[Items for locating displayed items]
------------

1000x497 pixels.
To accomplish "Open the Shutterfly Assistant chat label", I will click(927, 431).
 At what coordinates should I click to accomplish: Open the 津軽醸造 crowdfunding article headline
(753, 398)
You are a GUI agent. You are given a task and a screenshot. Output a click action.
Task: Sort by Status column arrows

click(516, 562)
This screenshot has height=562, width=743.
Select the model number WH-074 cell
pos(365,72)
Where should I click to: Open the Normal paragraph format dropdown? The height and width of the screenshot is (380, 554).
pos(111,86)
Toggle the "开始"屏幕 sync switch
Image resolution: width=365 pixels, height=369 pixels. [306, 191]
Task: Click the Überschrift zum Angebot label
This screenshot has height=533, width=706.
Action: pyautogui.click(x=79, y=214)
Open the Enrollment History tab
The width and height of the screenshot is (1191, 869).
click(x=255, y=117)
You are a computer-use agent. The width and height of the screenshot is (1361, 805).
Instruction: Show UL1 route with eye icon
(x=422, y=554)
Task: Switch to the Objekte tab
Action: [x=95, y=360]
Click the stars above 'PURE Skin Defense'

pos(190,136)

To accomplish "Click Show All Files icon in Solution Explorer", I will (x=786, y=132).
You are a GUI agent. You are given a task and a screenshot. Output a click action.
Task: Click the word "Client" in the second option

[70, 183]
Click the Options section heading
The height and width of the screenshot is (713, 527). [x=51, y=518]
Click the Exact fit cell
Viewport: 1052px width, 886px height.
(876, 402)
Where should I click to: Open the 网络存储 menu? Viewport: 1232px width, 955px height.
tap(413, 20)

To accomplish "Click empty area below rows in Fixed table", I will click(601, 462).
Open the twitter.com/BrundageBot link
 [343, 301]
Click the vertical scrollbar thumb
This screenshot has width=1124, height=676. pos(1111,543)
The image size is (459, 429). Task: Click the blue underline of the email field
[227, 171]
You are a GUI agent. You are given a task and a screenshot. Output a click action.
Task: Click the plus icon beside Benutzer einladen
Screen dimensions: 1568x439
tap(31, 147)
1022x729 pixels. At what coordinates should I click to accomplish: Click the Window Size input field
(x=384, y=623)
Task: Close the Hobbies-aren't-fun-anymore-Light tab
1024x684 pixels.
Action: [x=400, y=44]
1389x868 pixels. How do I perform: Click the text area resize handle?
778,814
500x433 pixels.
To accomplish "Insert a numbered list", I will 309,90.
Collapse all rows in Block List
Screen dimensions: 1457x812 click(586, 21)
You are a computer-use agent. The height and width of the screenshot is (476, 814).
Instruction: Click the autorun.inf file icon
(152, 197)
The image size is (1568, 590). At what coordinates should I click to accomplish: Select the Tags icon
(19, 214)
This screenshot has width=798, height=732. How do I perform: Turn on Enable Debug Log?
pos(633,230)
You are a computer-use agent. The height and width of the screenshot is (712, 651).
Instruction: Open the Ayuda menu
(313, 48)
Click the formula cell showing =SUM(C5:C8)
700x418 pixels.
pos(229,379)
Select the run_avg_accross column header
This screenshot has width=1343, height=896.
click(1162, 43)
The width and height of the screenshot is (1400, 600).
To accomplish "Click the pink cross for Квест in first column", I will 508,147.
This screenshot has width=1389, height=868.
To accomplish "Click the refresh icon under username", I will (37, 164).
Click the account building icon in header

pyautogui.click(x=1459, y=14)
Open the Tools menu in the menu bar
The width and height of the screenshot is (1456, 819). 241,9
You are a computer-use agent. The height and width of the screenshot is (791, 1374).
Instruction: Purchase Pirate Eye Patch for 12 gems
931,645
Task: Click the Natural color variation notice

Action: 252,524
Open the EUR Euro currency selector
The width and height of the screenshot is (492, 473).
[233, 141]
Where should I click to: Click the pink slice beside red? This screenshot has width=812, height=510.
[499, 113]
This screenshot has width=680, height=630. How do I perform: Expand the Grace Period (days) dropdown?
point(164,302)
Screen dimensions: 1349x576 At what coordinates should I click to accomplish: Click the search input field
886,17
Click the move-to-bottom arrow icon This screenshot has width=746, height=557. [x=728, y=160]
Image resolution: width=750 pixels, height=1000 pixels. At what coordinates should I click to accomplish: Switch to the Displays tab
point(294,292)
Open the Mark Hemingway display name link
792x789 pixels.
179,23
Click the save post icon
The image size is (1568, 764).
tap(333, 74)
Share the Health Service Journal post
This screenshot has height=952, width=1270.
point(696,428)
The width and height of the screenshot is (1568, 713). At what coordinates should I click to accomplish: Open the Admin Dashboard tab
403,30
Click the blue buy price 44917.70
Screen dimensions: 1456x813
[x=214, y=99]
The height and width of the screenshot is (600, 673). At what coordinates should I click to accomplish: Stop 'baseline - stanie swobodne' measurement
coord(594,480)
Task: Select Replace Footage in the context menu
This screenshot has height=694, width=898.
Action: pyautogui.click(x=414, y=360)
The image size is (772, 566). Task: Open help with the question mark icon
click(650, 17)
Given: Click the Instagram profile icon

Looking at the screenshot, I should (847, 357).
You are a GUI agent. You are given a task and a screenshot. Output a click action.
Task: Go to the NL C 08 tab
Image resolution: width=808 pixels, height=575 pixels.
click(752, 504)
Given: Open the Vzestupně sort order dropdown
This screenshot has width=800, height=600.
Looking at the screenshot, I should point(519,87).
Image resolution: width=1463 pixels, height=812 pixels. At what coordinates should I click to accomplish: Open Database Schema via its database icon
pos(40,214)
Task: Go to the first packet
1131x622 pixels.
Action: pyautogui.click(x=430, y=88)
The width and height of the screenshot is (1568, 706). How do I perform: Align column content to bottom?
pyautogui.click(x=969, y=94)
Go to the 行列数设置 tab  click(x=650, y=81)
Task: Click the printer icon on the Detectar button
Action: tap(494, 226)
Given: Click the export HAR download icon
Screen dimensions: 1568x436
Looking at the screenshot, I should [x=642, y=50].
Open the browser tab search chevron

------------

▸ INSTRUCTIONS FOR THE TASK
Locate each line in the items above that contains the word "perform", and copy every such line in full.

▸ RESULT
1389x868 pixels. How do I perform: Click the text area resize handle?
This screenshot has width=798, height=732. How do I perform: Turn on Enable Debug Log?
This screenshot has width=680, height=630. How do I perform: Expand the Grace Period (days) dropdown?
The width and height of the screenshot is (1568, 706). How do I perform: Align column content to bottom?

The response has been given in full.